L'accord collectif sur le temps de travail s'impose aux salariés

Publié le par angeline351

 

L'accord collectif sur le temps de travail s'impose aux salariés

L'arrêt de la Cour de cassation du 28 septembre 2010 obligeant l'employeur à recueillir le consentement de chacun des salariés pour pouvoir mettre en œuvre un accord de modulation avait fait grand bruit. 
L'apport de cet arrêt sera prochainement aboli par la loi dite Warsmann.
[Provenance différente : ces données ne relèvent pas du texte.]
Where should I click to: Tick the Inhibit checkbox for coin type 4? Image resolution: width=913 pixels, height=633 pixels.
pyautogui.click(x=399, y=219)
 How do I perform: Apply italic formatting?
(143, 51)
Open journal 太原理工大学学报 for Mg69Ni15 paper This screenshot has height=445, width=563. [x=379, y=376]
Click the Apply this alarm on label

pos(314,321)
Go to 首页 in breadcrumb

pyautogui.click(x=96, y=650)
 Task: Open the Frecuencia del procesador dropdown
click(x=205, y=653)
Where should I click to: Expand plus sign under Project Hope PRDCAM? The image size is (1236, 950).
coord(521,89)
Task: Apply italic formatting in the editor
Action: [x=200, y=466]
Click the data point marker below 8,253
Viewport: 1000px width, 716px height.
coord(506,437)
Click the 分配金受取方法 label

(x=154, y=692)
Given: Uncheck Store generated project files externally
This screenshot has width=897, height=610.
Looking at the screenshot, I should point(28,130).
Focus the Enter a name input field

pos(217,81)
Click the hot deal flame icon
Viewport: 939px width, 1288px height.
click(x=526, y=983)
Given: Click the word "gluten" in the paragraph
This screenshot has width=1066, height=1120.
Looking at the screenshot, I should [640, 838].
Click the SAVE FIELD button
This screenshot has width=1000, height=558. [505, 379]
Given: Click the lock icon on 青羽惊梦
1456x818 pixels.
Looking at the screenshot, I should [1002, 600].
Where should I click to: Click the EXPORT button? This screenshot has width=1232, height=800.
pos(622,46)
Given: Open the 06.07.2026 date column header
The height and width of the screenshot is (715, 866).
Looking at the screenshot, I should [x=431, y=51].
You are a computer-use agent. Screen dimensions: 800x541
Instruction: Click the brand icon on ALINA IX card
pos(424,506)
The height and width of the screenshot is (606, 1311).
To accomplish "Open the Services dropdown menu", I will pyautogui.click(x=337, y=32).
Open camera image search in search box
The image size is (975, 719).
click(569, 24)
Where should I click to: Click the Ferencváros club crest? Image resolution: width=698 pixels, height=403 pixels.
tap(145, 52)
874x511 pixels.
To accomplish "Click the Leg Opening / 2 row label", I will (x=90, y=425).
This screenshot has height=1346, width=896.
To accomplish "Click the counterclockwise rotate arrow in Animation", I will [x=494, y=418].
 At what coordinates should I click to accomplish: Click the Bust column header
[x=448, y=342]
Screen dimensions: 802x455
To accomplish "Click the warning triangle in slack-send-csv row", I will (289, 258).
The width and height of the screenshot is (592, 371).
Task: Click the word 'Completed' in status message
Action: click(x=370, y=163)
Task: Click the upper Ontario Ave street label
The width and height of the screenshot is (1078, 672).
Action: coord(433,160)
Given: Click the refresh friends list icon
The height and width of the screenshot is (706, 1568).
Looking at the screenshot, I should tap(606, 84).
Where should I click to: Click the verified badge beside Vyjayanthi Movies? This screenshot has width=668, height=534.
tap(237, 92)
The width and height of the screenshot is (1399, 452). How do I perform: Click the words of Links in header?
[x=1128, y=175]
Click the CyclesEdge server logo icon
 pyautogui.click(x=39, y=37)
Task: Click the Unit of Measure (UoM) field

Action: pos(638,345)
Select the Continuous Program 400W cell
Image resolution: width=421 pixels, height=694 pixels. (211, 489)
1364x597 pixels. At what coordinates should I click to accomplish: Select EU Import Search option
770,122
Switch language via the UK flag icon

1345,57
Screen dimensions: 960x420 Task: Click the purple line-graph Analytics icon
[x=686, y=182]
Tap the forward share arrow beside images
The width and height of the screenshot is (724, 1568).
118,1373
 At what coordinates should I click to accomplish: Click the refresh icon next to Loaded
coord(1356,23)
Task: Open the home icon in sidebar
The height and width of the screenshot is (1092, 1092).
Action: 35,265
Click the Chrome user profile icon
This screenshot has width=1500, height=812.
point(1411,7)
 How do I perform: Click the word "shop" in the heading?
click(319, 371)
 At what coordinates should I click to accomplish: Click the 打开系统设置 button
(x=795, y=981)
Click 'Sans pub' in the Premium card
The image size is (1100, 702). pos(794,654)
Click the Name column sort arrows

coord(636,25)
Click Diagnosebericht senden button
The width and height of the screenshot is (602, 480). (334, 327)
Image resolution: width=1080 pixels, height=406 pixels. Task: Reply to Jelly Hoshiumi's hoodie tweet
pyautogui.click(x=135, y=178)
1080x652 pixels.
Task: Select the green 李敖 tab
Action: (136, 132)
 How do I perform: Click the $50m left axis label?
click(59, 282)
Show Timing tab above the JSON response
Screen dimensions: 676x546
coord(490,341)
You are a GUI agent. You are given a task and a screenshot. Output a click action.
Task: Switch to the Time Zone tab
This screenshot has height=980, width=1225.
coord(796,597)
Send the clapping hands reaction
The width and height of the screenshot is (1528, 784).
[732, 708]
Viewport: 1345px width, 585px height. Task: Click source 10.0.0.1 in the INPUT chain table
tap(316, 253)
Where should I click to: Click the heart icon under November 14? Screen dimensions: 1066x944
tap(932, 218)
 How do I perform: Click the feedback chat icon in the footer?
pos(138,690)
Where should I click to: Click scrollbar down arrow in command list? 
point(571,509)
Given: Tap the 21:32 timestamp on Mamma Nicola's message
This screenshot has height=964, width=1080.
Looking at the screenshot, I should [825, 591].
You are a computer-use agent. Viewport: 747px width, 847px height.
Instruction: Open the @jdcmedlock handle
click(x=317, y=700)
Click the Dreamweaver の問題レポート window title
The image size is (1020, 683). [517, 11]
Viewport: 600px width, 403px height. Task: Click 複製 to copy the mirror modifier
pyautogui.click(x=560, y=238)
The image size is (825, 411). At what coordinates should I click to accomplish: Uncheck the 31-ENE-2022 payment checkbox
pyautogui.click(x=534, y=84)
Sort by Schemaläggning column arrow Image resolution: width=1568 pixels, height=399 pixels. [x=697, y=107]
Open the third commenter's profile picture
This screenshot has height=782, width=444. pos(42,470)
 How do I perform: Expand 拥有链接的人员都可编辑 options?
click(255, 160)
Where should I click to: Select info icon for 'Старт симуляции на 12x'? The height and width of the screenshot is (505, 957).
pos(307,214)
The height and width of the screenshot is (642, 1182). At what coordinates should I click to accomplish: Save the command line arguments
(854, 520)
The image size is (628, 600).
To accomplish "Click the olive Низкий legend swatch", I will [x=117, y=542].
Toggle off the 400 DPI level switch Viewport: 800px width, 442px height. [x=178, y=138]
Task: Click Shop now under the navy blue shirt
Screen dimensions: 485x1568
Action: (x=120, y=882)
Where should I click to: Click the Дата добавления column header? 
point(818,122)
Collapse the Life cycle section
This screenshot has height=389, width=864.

En 2010, pour la Cour de cassation, la modulation du temps de travail instaurée par accord d'entreprise ne pouvait être imposée aux salariés, qui disposaient dès lors d'un droit de refus.  En effet, les juges estimaient que l'aménagement du temps de travail sur une plus longue période que la semaine impliquait une modification du contrat de travail au vu des impacts sur le décompte des heures de travail et des heures supplémentaires.

 

« L'instauration d'une modulation du temps de travail constitue une modification du contrat de travail qui requiert l'accord exprès du salarié ;

(...) la cour d'appel, qui a constaté que l'employeur avait mis en œuvre une modulation du temps de travail sans l'accord du salarié, dont il était résulté pour ce dernier une modification du mode de détermination des heures supplémentaires, a, par ce seul motif, légalement justifié sa décision ; » (Cass. Soc., 28 septembre 2010, n°08-43161)

 

La proposition de loi de simplification du droit et d'allégement des démarches administratives, dite Warsmann met un terme à l'obligation pour l'employeur d'obtenir l'accord du salarié en cas d'aménagement du temps de travail sur une période supérieure à la semaine et au plus égale à l'année.

 

Après de nombreux débats parlementaires engagés depuis septembre 2011, l'Assemblée Nationale a, le 29 février dernier, définitivement adopté la loi Warsmann.

 

Selon l'article 45 de ladite loi, « la mise en place d'une répartition des horaires supérieure à la semaine et au plus égale à l'année prévue par accord collectif ne constitue pas une modification du contrat de travail ».

 

Dès lors, si l'accord collectif est valable (accord signé par une ou plusieurs organisations représentatives totalisant au moins 30% des suffrages exprimés aux dernières élections professionnelles et n'ayant pas fait l'objet d'une opposition majoritaire), l'aménagement du temps de travail sur une période supérieure à la semaine s'imposera aux salariés, qui ne pourront refuser, malgré l'implication sur le décompte des heures supplémentaires.

 

En attendant la publication de cette loi au Journal Officiel, les débats restent ouverts puisque les parlementaires socialistes ont précisé vouloir saisir le Conseil Constitutionnel sur ce point.